_SOURCE DOCUMENT_:
# # # # # # #
Weight: very comparable to steel
Magnetism: nonmagnetic
hardness: about as hard as low carbon steel
color: dull light gray on surface and more shinny silvery gray when cut.
Sparks: admitts no sparks when being cut with an abrasive cut of saw.

Well, what do you guys think. It is much too hard to be plain lead. My best guess at this point is Zinc from a hot dip galvanizing tank. I havn't tried to melt it in the gas forge yet, so I can't say for melting tempature yet. Let me know what you think.
   RM Howell - Sunday, 07/15/12 22:55:13 EDT

RM, There is a high probability that those are manganese nodules used to add manganese to steel at a foundry.

The reason for this is that in our area of Virginia there was a pile of this stuff out in the woods near an old RR-siding. Once in a while someone would report it as waste they thought someone had dumped out in the woods. . . In fact, it was a strategic defense stockpile for the local foundry in the event of military need. When the foundries closed they finally hauled off the pile of manganese.

No telling how many piles of such materials are hidden all over the country.

Don't try melting it in your forge unless you do so in a crucible. Zinc will wreck your forge and may result in health issues for you. Pure zinc is fairly soft. Alloy zinc is harder and almost as strong as mild steel. Its density is lower than iron/steel (but close).

One of the first tests on such mystery metal is to determine the specific gravity. Find someone with a laboratory scale setup for the purpose (most schools should have one). A sample is weighed in air, then water and the ratio is the specific gravity. In a flame test manganese burns green, zinc white. These two tests may narrow down the possibilities.
   - guru - Monday, 07/16/12 00:20:49 EDT

mystery blobs : RM, if there's a big scrapyard nearby ask if they have a zap gun. That's a handheld XRF spectrometer. All they have to do is point it at a clean spot and pull the trigger, and poof! Instant elemental analysis. They might do it for beer or doughnuts.
   Alan-L - Monday, 07/16/12 12:32:52 EDT

Hand Steels : I am looking for a blacksmith who knows how to make quality hand steels as used by miners. I'm not sure what type of steel needs to be used only that it needs to be extremely strong to withstand constant hammering. Even if you cannot point me to a blacksmith could you recommend a type of steel that would be ideal?
   Casey S - Monday, 07/16/12 13:23:58 EDT

Casey, The type of steel is not as critical as how it is heat treated.

I am not clear as to the type of tool you are asking for. Do you mean a drill? This type of tool is made from high carbon shock resistant steel such as S5 or S7 with the working end heat treated fairly hard and the rest tempered to about a spring temper.

Note that in mining operations it was not unusual to have a smith on hand who would repoint various bits and tools daily.
   - guru - Monday, 07/16/12 13:42:55 EDT

Possibly "feathers" used to split rocks after you have drilled a line of holes in them with the above drill...(the drills often called "star drills"---and note that miners expected them to wear and need to be reforged by a smith on a regular basis---why most big mines had a complete blacksmith shop and a smith on their payroll)
# # # # # # #
_GIVEN MATERIAL_:
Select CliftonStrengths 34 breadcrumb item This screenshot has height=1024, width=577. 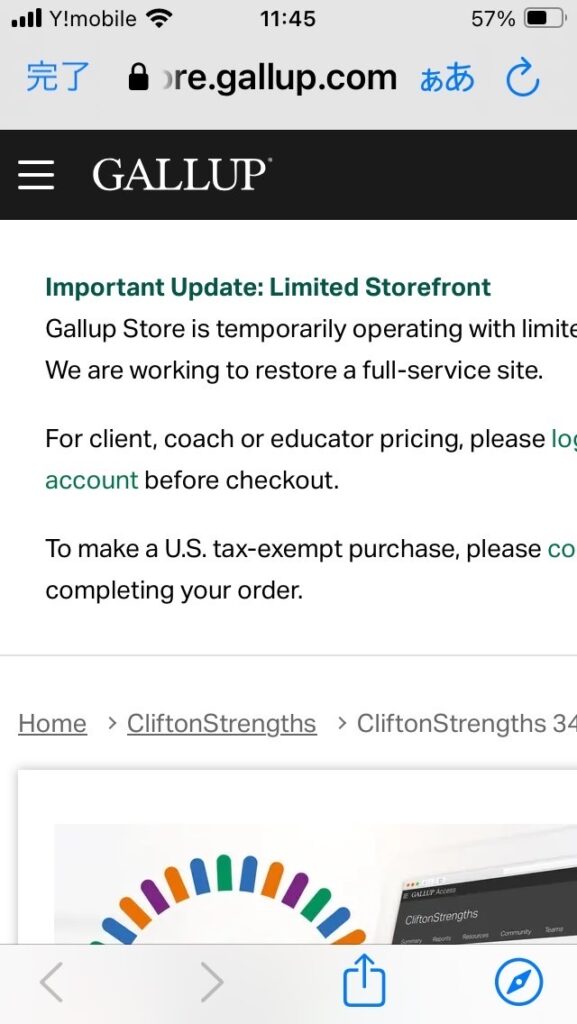(x=467, y=724)
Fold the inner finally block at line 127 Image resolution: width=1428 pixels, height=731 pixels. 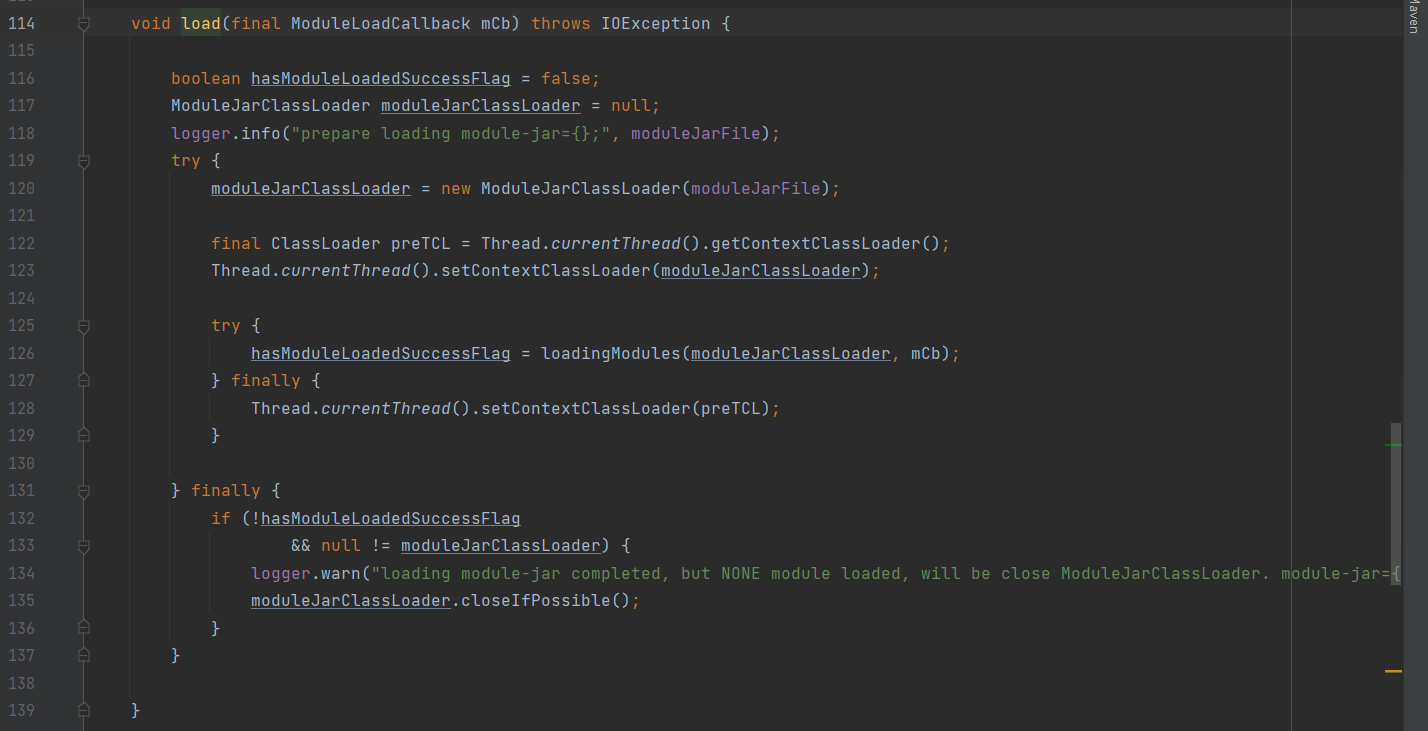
# # # # # # #
_CHALLENGE 1_:
According to the blacksmithing forum thread, what flame color does manganese give in a flame test?
_CHALLENGE 2_:
Write out the part of the blacksmithing forum thread that begins at the words "Well, what do" and ends after the words "what you think.".
_CHALLENGE 3_:
Extend the blacksmithing forum thread beyond its last sentence.
The data is not needed for anything here.

_EXERCISE RESULT 1_:
Manganese burns green.

_EXERCISE RESULT 2_:
Well, what do you guys think. It is much too hard to be plain lead. My best guess at this point is Zinc from a hot dip galvanizing tank. I havn't tried to melt it in the gas forge yet, so I can't say for melting tempature yet. Let me know what you think.

_EXERCISE RESULT 3_:
   Thomas P - Monday, 07/16/12 14:33:34 EDT

Josh Greenwood does a lot of stone work and made his own splitting wedge sets. Pairs are made from round stock to fit the drilled holes and taper. The one that goes in the hole usually has a bent tab to keep it from falling down in a deeper than necessary hole. Depending on what you are cutting you need more than one set. Sizes start at 1/2" diameter.
   - guru - Monday, 07/16/12 15:26:15 EDT

Are there any US manufacturers of industrial forging hammers at the moment? the companies that made the Erie hammers, CECOs or similar?

(I see Phoenix list large hammers, but I cant honestly see these being effective if the configuration is the same as the side views shown on their website)

I have a requirement for 3 new arch frame open die hammers to 2200# ram and am interested to know what quality machinery is out there before I cost up the first new Massey hammers for 25 years!
   - John N - Tuesday, 07/17/12 16:30:56 EDT

Following on from the youtube vid of the ram and pitman overahual we have put a similar start to finish on a 2500 ton clutch we recently did,

http://www.youtube.com/watch?v=uiRuig6EDvo&feature=plcp

any good music suggestions to go with these videos appreciated :)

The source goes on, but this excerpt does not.